El aerostato Svea de Andrée en 1894.

La segunda mitad del siglo XIX es llamada en ocasiones como la era heroica de las expediciones polares.[4] Los predominantes vientos del oeste solían llevar el globo sobre el Mar Báltico acercando la canasta peligrosamente al agua, estrellándose varias veces en las rocosas islas del Archipiélago de Estocolmo. En una ocasión fue arrastrado sobre el Báltico hasta Finlandia. En el más largo de sus viajes partió de Gotemburgo dirigiéndose al este atravesando el país y parte del Báltico antes de aterrizar en Gotland. A pesar de haber visto un faro y escuchar las olas romper sobre Öland, Andrée creyó todo el tiempo que viajaba sobre tierra firme y que las masas de agua eran tan solo lagos.

Dibujo en un diario mostrando a Andrée en una isla del Báltico intentando controlar el Svea durante un fuerte viento.
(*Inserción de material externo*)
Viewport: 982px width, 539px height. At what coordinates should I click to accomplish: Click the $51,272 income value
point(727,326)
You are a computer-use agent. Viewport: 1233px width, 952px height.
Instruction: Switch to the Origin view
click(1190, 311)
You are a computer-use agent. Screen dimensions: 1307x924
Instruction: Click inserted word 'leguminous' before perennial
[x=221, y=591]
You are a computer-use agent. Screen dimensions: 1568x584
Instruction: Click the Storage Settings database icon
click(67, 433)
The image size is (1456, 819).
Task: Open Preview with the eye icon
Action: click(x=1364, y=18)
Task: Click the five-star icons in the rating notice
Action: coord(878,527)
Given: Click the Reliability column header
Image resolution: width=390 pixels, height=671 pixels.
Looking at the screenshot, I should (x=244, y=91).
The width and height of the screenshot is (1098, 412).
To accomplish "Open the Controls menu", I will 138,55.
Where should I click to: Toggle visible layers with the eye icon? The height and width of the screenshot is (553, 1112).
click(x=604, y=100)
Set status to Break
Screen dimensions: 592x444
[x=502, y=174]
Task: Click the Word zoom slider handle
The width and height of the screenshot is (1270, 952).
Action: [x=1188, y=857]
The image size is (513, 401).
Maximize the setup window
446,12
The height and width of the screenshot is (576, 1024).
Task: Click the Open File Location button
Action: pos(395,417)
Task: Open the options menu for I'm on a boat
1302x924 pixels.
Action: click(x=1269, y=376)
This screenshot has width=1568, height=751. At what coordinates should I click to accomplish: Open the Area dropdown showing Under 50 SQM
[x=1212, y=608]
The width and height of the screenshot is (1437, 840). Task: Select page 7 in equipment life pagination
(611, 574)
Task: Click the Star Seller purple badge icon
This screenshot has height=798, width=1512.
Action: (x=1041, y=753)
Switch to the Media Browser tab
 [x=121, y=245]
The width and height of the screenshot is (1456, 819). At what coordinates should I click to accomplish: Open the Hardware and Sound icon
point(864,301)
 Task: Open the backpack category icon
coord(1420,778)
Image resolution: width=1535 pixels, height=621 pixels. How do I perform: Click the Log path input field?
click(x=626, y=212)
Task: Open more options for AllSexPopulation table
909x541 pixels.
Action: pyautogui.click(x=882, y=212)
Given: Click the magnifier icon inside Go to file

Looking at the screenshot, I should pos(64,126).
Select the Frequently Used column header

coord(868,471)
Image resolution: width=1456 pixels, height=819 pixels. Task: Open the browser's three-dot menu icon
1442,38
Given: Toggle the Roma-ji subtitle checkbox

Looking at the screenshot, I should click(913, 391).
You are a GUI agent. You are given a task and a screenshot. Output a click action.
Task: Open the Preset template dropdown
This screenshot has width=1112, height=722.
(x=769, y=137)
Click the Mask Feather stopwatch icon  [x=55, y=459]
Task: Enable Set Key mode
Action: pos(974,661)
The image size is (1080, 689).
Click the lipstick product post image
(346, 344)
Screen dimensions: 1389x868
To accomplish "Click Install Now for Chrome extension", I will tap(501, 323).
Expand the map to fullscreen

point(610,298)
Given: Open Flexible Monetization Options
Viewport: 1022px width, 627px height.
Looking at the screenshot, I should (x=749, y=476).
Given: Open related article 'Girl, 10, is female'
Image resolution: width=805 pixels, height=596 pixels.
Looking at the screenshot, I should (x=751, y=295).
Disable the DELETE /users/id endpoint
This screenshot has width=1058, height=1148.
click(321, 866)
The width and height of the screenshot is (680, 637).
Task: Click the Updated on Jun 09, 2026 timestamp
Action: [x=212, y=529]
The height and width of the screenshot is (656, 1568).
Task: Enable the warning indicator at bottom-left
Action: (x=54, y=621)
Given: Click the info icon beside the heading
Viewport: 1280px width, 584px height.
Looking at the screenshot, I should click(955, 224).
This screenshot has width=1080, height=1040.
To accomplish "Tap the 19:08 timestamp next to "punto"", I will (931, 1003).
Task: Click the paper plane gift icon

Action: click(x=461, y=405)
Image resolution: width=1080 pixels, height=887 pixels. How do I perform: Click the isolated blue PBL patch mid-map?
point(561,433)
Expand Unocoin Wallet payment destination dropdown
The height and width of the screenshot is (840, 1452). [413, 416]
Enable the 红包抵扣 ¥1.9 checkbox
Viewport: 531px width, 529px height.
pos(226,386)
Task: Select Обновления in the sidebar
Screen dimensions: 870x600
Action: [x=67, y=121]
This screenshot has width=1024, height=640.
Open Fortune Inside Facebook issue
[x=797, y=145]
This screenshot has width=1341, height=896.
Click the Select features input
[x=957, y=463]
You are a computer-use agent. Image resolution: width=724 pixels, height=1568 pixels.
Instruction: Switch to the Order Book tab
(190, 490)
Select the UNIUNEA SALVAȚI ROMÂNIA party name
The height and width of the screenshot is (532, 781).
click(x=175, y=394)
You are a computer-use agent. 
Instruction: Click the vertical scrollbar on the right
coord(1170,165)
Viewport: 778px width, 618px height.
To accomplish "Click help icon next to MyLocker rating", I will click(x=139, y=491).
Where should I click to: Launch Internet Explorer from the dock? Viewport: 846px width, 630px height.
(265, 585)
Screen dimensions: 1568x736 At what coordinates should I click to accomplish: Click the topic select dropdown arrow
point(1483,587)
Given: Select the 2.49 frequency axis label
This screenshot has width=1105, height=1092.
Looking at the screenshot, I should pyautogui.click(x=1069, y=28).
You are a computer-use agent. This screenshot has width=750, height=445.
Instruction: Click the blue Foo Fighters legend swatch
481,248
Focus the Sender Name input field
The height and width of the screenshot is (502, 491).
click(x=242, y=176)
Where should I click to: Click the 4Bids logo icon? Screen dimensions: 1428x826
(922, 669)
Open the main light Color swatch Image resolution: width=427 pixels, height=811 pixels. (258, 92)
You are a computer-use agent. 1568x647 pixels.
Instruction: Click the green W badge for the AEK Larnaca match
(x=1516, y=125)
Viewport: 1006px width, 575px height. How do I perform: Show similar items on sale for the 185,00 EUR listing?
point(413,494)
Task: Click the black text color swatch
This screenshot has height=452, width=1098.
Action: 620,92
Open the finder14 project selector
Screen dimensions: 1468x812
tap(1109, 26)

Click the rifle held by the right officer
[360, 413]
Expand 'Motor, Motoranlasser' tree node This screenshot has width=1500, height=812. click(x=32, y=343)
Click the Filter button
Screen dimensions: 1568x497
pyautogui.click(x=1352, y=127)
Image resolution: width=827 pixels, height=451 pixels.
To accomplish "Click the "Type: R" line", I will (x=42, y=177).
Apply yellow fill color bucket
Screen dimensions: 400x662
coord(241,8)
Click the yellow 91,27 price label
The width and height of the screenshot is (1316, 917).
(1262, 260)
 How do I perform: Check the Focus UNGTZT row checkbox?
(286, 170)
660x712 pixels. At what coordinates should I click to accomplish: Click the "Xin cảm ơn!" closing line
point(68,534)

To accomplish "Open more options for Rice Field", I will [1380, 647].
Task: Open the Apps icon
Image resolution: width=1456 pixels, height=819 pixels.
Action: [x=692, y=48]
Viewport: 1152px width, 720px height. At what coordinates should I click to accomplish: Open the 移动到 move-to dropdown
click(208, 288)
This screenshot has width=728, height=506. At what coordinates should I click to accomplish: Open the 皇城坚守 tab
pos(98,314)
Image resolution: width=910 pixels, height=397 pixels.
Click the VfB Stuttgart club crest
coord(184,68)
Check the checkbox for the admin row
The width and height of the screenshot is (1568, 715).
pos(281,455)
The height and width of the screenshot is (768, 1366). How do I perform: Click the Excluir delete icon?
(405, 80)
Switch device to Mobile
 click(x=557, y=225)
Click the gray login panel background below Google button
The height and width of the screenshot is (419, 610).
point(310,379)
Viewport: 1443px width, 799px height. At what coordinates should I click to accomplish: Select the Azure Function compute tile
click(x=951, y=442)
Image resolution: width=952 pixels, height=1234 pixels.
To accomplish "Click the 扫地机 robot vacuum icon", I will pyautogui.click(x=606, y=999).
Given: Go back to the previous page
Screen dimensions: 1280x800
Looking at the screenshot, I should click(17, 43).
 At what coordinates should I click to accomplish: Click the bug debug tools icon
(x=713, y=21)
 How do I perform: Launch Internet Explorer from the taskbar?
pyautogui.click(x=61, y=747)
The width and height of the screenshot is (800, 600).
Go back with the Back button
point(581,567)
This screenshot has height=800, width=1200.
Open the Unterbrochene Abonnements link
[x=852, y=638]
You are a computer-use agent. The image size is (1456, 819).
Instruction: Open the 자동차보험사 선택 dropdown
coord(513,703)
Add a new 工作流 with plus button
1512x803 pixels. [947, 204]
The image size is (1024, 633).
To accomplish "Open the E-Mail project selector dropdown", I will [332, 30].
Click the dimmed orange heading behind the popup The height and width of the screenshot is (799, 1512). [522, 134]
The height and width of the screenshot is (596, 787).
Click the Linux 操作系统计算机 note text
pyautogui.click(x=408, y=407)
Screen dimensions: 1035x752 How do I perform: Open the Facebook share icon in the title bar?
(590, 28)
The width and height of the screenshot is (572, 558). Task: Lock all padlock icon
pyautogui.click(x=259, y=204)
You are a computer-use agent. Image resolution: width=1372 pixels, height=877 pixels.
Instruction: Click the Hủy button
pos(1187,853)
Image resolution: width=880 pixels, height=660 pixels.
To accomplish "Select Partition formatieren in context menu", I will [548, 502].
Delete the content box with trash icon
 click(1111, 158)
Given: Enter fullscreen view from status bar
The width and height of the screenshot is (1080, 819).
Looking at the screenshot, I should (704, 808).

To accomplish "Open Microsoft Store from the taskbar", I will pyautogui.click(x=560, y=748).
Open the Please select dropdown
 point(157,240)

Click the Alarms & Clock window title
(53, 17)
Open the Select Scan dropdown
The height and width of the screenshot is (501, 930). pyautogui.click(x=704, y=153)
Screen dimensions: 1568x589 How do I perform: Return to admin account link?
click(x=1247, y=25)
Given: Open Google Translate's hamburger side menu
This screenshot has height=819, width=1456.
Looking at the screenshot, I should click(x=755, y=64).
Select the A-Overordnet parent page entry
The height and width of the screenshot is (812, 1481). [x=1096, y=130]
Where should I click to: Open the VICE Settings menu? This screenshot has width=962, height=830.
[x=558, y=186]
En un par de viajes del Svea, Andrée probó el sistema de control con cables de arrastre de su propia invención, el cual pensaba utilizar durante su planeada expedición ártica. Los cables de arrastre eran pesados cables que llegaban a tierra, y cuya función consistía en impedir que el globo alcanzara la velocidad del viento, lo que permitía medianamente controlar el globo. Una vez alcanzada la velocidad del viento, ni las velas ni los cables de arrastre lograban control alguno y el globo era, básicamente, una nave a la deriva. Andrée creía que los cables y las velas hacían del globo una nave completamente controlable, algo que los aeronautas modernos consideran imposible. La Federación Sueca de Aeronautas, atribuye la convicción de Andrée a quimeras, vientos caprichosos y el hecho de que Andrée volaba gran parte del tiempo entre nubes sin tener idea, realmente, de donde se encontraba.[5] Adicionalmente las cuerdas de arrastre presentaban muchos problemas descubiertos más tarde: se pueden romper, caerse, enredarse entre ellas o atascarse en accidentes del terreno; esto, junto con el hecho de que el globo navega peligrosamente cerca del suelo, puede conducir a una colisión. Actualmente nadie considera seriamente que las cuerdas de Andrée puedan ofrecer un método confiable para controlar un globo aerostático.